Take Alex Ovechkin and Nicklas Backstrom off the Washington Capitals and there would be reason for concern. Take the best two players off any NHL team and there are problems.

But the Pittsburgh Penguins sure look like the exception to that rule of thumb, as they’ve thrived in the past nine months even without two of the top players in the world — Sidney Crosby and Evgeni Malkin.

Crosby suffered a concussion in early January and Malkin tore the ACL and MCL in his right knee in early February. Yet the Penguins have gone 20-11-5 since then when both stars are out of the lineup.

“Obviously they’re doing some things right without those two lineup in the lineup,” Caps forward Troy Brouwer said. “Just because you don’t see 71 [Malkin] or 87 [Crosby] in the lineup, it doesn’t mean that they’re not a very good hockey team.”

Dan Bylsma’s team proved last year it was good, not falling off when Malkin was lost for the season. The Penguins actually finished with 106 points and made the playoffs, on the strength of players like Kris Letang, Chris Kunitz, Tyler Kennedy and Jordan Staal. And, of course, goaltender Marc-Andre Fleury, who led them to the 2009 Stanley Cup.

“They still have a ton of really good players. Their goaltending is awesome. They all work extremely hard,” Caps defenseman Karl Alzner said. “A lot of them have won a Cup, so they know what it takes to win.”

Winning is an attitude, but it also takes talent. With Kunitz and Staal able to step up, and acquisitions like James Neal filling holes, general manager Ray Shero made sure this wasn’t a two-man team on offense.

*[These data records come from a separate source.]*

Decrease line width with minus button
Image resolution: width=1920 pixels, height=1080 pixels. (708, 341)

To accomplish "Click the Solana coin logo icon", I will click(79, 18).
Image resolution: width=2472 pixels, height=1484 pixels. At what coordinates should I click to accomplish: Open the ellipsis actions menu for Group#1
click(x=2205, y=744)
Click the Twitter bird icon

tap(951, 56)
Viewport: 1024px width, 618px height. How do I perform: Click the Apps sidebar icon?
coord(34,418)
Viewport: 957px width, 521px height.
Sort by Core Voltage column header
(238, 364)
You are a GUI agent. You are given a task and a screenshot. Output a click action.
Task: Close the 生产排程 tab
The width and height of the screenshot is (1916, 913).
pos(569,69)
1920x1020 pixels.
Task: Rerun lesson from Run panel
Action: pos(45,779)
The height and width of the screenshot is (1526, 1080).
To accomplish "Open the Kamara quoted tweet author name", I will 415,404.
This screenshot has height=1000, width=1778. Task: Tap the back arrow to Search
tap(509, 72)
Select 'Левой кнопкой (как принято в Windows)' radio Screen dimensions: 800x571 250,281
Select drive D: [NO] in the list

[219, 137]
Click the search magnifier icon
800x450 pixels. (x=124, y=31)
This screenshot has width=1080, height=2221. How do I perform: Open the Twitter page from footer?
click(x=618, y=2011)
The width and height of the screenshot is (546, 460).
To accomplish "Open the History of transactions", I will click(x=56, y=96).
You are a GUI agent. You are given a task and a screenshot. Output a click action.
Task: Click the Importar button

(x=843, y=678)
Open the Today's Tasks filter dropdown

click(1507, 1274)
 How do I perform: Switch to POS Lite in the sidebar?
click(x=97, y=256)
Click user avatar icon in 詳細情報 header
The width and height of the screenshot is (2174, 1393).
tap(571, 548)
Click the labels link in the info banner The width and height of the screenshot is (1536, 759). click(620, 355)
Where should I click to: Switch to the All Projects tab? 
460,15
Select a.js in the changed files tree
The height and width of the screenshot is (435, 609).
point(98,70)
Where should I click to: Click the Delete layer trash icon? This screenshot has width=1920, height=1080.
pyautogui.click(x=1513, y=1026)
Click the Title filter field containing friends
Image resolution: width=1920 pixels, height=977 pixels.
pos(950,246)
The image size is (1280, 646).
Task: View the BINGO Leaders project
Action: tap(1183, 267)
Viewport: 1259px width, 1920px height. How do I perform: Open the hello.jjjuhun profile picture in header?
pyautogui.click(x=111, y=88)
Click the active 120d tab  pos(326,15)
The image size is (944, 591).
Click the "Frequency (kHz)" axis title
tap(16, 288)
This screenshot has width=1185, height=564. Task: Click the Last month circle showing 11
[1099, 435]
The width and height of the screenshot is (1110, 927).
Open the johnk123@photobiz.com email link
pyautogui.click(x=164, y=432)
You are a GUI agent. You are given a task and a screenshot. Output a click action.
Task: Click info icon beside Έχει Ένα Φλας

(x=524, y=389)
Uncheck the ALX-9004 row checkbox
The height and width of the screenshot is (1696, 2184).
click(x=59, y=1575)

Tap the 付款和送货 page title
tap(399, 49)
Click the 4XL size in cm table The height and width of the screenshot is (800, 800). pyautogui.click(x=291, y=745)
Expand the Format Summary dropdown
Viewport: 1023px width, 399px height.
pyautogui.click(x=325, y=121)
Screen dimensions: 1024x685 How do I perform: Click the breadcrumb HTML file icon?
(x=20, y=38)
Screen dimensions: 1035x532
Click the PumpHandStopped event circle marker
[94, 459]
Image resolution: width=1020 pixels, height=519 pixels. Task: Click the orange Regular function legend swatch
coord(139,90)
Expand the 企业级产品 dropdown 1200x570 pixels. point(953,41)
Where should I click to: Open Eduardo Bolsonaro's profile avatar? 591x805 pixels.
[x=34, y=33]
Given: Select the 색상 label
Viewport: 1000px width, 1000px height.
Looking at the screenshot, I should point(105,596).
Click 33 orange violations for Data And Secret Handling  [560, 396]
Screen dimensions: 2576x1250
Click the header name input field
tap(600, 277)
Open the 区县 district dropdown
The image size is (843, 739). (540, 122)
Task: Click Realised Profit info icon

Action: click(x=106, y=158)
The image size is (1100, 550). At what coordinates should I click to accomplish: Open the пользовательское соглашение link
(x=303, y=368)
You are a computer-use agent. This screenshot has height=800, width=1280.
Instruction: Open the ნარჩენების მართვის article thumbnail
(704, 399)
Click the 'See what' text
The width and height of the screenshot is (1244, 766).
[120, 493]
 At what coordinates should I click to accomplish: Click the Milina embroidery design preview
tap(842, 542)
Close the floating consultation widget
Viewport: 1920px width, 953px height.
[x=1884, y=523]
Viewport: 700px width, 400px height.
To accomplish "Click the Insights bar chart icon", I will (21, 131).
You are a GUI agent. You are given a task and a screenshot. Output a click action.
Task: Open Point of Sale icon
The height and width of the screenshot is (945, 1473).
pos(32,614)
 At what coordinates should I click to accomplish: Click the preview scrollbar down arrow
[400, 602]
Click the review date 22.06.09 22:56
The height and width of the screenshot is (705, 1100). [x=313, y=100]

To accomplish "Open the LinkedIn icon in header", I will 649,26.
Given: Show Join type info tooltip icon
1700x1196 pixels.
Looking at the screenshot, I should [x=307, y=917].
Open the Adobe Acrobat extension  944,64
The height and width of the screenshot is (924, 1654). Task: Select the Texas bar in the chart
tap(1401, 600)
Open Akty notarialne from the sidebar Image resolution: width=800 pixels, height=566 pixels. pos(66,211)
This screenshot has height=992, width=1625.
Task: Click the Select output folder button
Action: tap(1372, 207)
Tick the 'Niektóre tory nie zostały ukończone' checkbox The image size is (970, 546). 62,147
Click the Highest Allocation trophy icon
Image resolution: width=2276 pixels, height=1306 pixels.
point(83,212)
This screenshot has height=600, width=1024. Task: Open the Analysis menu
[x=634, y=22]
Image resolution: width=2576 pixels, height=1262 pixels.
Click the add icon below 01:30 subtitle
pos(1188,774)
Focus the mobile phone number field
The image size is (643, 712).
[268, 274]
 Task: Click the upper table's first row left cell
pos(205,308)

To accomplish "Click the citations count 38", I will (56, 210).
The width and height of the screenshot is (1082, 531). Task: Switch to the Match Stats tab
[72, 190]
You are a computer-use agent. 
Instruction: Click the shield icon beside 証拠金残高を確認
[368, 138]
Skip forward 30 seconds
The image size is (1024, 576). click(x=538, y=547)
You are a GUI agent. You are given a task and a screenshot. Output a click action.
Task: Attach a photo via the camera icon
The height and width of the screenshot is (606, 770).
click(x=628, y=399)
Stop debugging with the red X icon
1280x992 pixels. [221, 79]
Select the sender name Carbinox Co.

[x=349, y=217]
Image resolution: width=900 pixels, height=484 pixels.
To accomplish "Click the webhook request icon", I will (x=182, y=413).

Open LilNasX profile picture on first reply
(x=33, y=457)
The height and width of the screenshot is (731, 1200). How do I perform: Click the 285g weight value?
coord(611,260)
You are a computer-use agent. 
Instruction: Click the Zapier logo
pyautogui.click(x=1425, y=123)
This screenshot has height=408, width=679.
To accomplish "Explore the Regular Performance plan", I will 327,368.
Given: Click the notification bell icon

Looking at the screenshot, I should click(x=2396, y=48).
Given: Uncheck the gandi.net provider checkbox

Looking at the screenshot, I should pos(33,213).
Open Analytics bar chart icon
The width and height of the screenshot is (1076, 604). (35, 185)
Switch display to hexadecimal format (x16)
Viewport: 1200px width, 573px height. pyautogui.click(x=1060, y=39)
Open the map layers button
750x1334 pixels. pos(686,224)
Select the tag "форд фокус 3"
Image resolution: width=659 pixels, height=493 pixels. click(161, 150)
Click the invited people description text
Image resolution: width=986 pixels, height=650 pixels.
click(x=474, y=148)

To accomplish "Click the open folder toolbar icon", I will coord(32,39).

“On every team you have your few superstars, and in their case they have two of the best in the league,” Brouwer said. “The other guys get overshadowed as a result of it. They got a lot of good guys throughout that lineup, a lot of guys who can score, a great supporting cast.”

It seems like the Penguins have almost gotten used to playing without Crosby and Malkin. They’re 26-13-6 since Crosby went out with the concussion problems.

But with a bit of a different team this year, not much has changed. Pittsburgh started the season with a three-game Western Canada swing with stops in Vancouver, Calgary and Edmonton and returned home to face the Panthers. They have yet to lose a game in regulation despite Malkin missing the two most recent games with a “lower-body injury.”

“They’re just good,” Caps coach Bruce Boudreau said. “They’re a difficult team to play against. There’s a reason they’re 3-0-1, too, starting with the first three on the road out west. When you can do that, you got a good team.”

And, then, if and when Crosby and Malkin are reunited, the Penguins could become scary.